-4

Suppose I have a text file :

As a manager, he told FIFA TV he communicates his messages in a measured way. “I’m not one of the lads,” Southgate explained.

Is there a way to get the sentence inside the quote (") and save that sentence as variable? I know I have to use the scanner method, but I'm new to python language and I don't know how. Can someone give me an example on how to store this?

  • Kindly Have a look at ["How to Extract a string between double quotes"](https://stackoverflow.com/questions/22735440/extract-a-string-between-double-quotes) – Abhi Jul 07 '18 at 03:56
  • The sentence inside `"` have special characters so using it as variable name is not possible. You will need to do add `_` like characters to fill the gap and your task can be done. Check this https://stackoverflow.com/questions/5036700/how-can-you-dynamically-create-variables-via-a-while-loop too. – hygull Jul 07 '18 at 04:03
  • I would prefer not to use modules such as re as discussed in that topic, just my opinion, but I think they complicate stuff. – Elodin Jul 07 '18 at 04:04
  • My doubt is, you want to use the string within `"` as a variable name (creating variables dynamically) or you just want to assign this to other variable? – hygull Jul 07 '18 at 04:07
  • I just want to get the string inside the " and transform it with another method @RishikeshAgrawani – Syafiqur Rahman Jul 07 '18 at 04:20
  • There can be multiple substrings inside a string enclosed within `"` or only 1? – hygull Jul 07 '18 at 04:59
  • only 1 sentence inside " – Syafiqur Rahman Jul 07 '18 at 05:02
  • Okay thanks for update. The text `“I’m not one of the lads,”` is not really inside `"` as it has `”`. Please make sure if it is `"` or `”`? I checked it in my editor. If it is `”` then we need to add support for **utf-8** texts, if it is `"` then it is fine. – hygull Jul 07 '18 at 05:23
  • if it is using " how? and if it using ” how? why – Syafiqur Rahman Jul 07 '18 at 05:27

3 Answers3

1

If you can be sure that there are always two double-quotes in the strings you're trying to parse, you can simply use str.split('"')[0] to extract what's between them.

>>> s = '''As a manager, he told FIFA TV he communicates his messages in a measured way. "I’m not one of the lads," Southgate explained.'''
>>> s.split('"')[1]
'I’m not one of the lads,'

Edit: I now see that your input string actually uses the slanted double-quotes, and , not the standard double-quote, ", in which case I suggest that you use the following instead:

s = '''As a manager, he told FIFA TV he communicates his messages in a measured way. “I’m not one of the lads,” Southgate explained.'''
print(s[s.find('“') + 1:s.find('”')])

This outputs:

I’m not one of the lads,
blhsing
  • 91,368
  • 6
  • 71
  • 106
  • this is just split the sentence into word. what i mean is, to get the sentence inside the " – Syafiqur Rahman Jul 07 '18 at 05:13
  • Please look closer.
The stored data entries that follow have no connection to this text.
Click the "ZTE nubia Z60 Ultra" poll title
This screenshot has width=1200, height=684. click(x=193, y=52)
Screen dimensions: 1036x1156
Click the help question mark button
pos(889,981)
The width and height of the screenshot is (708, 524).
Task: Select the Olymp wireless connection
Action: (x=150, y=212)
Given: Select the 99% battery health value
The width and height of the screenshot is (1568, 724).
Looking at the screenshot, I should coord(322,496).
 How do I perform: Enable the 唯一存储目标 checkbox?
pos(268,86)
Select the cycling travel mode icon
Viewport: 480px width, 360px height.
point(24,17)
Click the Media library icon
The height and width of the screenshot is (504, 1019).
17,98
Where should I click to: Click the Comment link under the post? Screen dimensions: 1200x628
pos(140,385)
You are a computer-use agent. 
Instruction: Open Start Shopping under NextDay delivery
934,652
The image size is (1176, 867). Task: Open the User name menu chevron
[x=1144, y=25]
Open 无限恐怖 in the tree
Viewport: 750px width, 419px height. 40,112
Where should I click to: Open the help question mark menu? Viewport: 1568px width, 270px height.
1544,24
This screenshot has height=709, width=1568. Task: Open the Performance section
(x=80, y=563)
It's properly getting the sentence between the quotes: `I’m not one of the lads,`. I just edited my answer to make it easier to read. – blhsing Jul 07 '18 at 05:17
  • doesnt work even when i paste ur code. the eror says IndexError: list index out of range – Syafiqur Rahman Jul 07 '18 at 05:20
  • I now see that it is because your input string actually uses the slanted double-quotes, `“` and `”`, not the standard double-quote, `"`. – blhsing Jul 07 '18 at 05:22
  • they are different? – Syafiqur Rahman Jul 07 '18 at 05:25
  • Yes they are completely different characters. I've updated my answer with a new solution to account for the special double-quotes that you are using. Please check it out. – blhsing Jul 07 '18 at 05:27
  • that works. thanks mate. now what is this +1:s.find('”') – Syafiqur Rahman Jul 07 '18 at 05:32
  • You're welcome. `s.find('“')` returns the index of the first `“` in the string, and by adding one to it, we get the starting index of the sentence you're looking for, up to the ending index, which is found with `s.find('”')`. – blhsing Jul 07 '18 at 05:35
0

You may want to do something like this:

file = open("filename.txt","r") # Opens the file
sentence = file.readline().split() # ['A','s',' ','a',' ','m'...]
startQuote = sentence.index('"') # Finds first occurence
endQuote = sentence[startQuote::].index("'") # Finds first occurrence after first quote
stringSentence = ''.join(sentence[startQuote:endQuote:]) # Creates string with splicing

If you want the code to accommodate for 'smart quotes', you can simplify it to to:

file = open("filename.txt","r") # Opens the file
sentence = file.readline().split() # ['A','s',' ','a',' ','m'...]
startQuote = sentence.index(“) # Finds first occurence
endQuote = sentence.index(”) # Finds first occurrence of end quote
stringSentence = ''.join(sentence[startQuote:endQuote:]) # Creates string with splicing

You may have to fix up some 'fence-post-errors' in this code as I have not tested it.

I hope this gives you an idea of what you need to do.

Elodin
  • 650
  • 5
  • 23
  • this ones give me error. the error said startQuote = sentence.index("\"") # Finds first occurence ValueError: '"' is not in list – Syafiqur Rahman Jul 07 '18 at 04:17
  • That may be because, the quotes you used in the example, were not quotes. They were 'smart quotes', if you look carefully, you will see what I mean. They are slightly slanted. – Elodin Jul 07 '18 at 04:25
0

Let suppose you've your line of text in a file named sentence.txt.

sentence.txt

As a manager, he told FIFA TV he communicates his messages in a measured way. "I'm not one of the lads," Southgate explained.

Now, you can try the below code to read the above line and extract the sub string enclosed within " (double quotes).

# -*- coding: utf-8 -*-
with open('sentence.txt', encoding='utf-8') as f:
    sentence = f.read().strip();

words = sentence.split('\"');

if len(words) == 3:
    string_in_double_quote = words[1];
    print string_in_double_quote # I'm not one of the lads,
else:
    print 'WARNING: String in text file does not have 2 double quotes, make sure to have it'
hygull
  • 8,464
  • 2
  • 43
  • 52